Extrait du texte -
--------------------------------------------------
En 2019, à la Mostra de Venise, "Joker" a créé la surprise en remportant rien de moins que le Lion d'Or. Pourtant, peu de gens croyaient initialement à ce projet. Il faut dire que son réalisateur, Todd Phillips, était loin de faire l'unanimité. De plus, une fois le tournage lancé, les premières images ayant circulé sur la toile n'avaient pas spécialement rassuré les internautes.
Le long-métrage partait ceci dit avec un avantage. Bien que le Joker soit un personnage lié à l'histoire de Batman et de ce fait rattaché à la maison d'édition Detective Comics, cette proposition d'adaptation était totalement indépendante d'un univers cinématographique DC moribond à force d'enchaîner les blockbusters médiocres. Par conséquent, le choix de traiter d'une icône de la bande dessinée américaine tout en s'émancipant des standards d'un film de super-héros des années 2010 était susceptible d'apporter une bouffée d'air frais au sein d'un genre qui en avait cruellement besoin. Force est de constater que cet atout a justement permis au projet concrétisé de faire une percée spectaculaire au box-office. La démarche de "Joker" est sans conteste aux antipodes de "Justice League" au sein de l'écurie DC ou encore d'un "Infinity War" estampillé Marvel.
Pourtant, il serait faux de considérer cet objet filmique comme quelque chose d'inédit. S'il tranche avec le contenu calibré des longs-métrages grands publics actuels, sortis à la chaîne et pensés de manière industrielle (ce qui n'empêche pas du reste d'apprécier certaines productions), "Joker" exploite à merveille l'art de faire du neuf avec du vieux. Avant l'avènement du blockbuster moderne à la Spielberg, il y eut le Nouvel Hollywood, porté par des cinéastes américains tels que Francis Ford Coppola, Brian de Palma ou encore Martin Scorsese. Ces jeunes talents aspiraient à réaliser des œuvres ambitieuses plus en phase avec les réalités sociales de leur époque, à une ère déjà marquée par maintes désillusions. L'influence de cet âge d'or du cinéma indépendant américain sur un film comme "Joker" relève de l'évidence. Les citations explicites à la filmographie de Scorsese, entre "La Valse des pantins" et "Taxi Driver", font office de déclaration d'intention du film, quitte à ce que l'affirmation de cette filiation ait laissé la subtilité de côté.
--------------------------------------------------
Données recueillies -
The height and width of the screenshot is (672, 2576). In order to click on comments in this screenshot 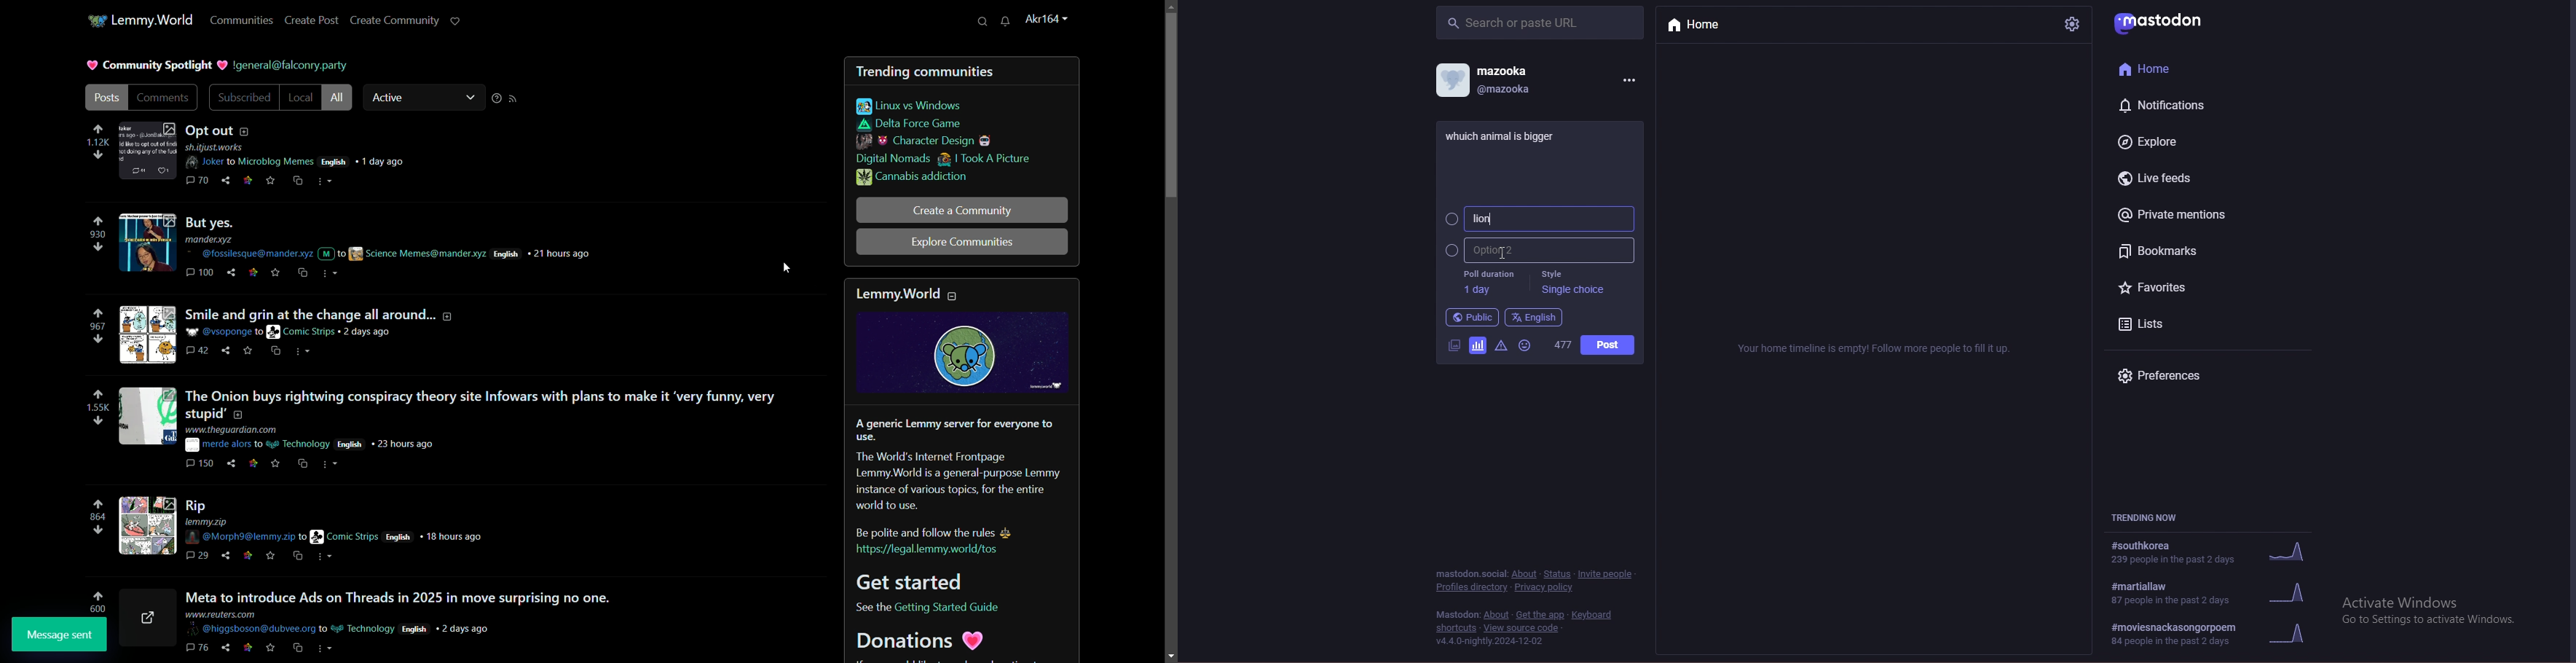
--------------------------------------------------
Le problème - Mettez à jour le passage de l'extrait sur le film Joker en commençant par « En 2019, à la » et en allant jusqu'à « rassuré les internautes. ». Remplacez-y « la toile » par « les réseaux sociaux ».

Résultat obtenu -
En 2019, à la Mostra de Venise, "Joker" a créé la surprise en remportant rien de moins que le Lion d'Or. Pourtant, peu de gens croyaient initialement à ce projet. Il faut dire que son réalisateur, Todd Phillips, était loin de faire l'unanimité. De plus, une fois le tournage lancé, les premières images ayant circulé sur les réseaux sociaux n'avaient pas spécialement rassuré les internautes.